[California AG] – Attorney General Kamala D. Harris announced Wednesday that Gervork Aroutiounyan, 48, was sentenced for an ATM identity theft scam that spanned seven counties.
Aroutiounyan and Gnel Snapyan, 35, were charged for “skimming” debit card information of Chase Bank customers and stealing $320,728. The Department of Justice eCrime Unit was able to charge the entirety of the scheme across seven counties, including the counties of Santa Clara, Marin, Fresno, San Bernardino, San Diego and Los Angeles.
Aroutiounyan was sentenced today in San Luis Obispo County Superior Court to three years and eight months in state prison, and ordered to pay restitution to Chase Bank of $320,728. The sentencing of Snapyan was delayed until June 15.
“These criminals stole not just money, but people’s identity,” said Attorney General Harris. “While modern technology provides many advantages, it is also increasingly being used by criminals, which is why I created the eCrime unit within the Department of Justice.”

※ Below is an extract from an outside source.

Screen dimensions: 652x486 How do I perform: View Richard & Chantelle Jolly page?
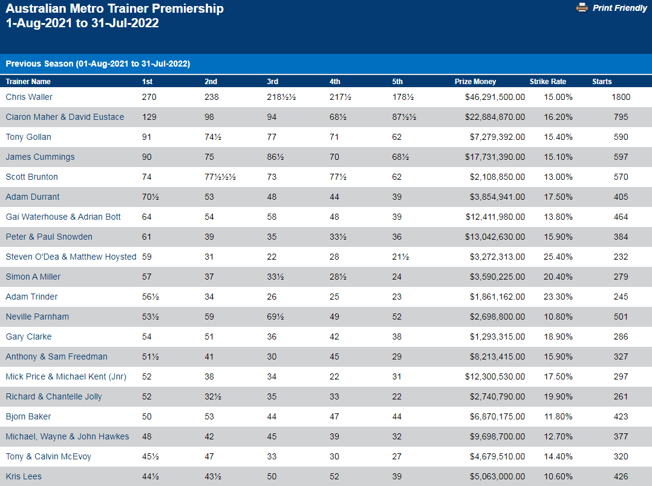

In September 2011, the Attorney General’s office charged the defendants with 28 counts of felony fraud. On March 1, the defendants entered a plea of guilty to one count of conspiracy to commit grand theft, computer access fraud, identity theft, second degree burglary and forgery of access cards. Additionally, each plead guilty to three counts of second degree burglary.
Between July 2010 and February 2011, Aroutiounyan and his co-conspirator replaced the card readers at Chase Bank ATM vestibules. The readers they installed allowed them to retrieve the card information of customers using the ATM. Additionally, the crew installed micro cameras to capture the card holders’ PIN entry. With both the card information and the PIN information, they created bogus ATM access cards. These cards were used to fraudulently withdraw $320,728. This type of crime is frequently referred to as a “skimmer operation.”
Chase Bank has reimbursed customers for their losses. The case was investigated by the San Luis Obispo County Police Department.
The California Department of Justice eCrime unit was created last year to identify and prosecute identity theft crimes, cyber crimes and other crimes involving the use of technology.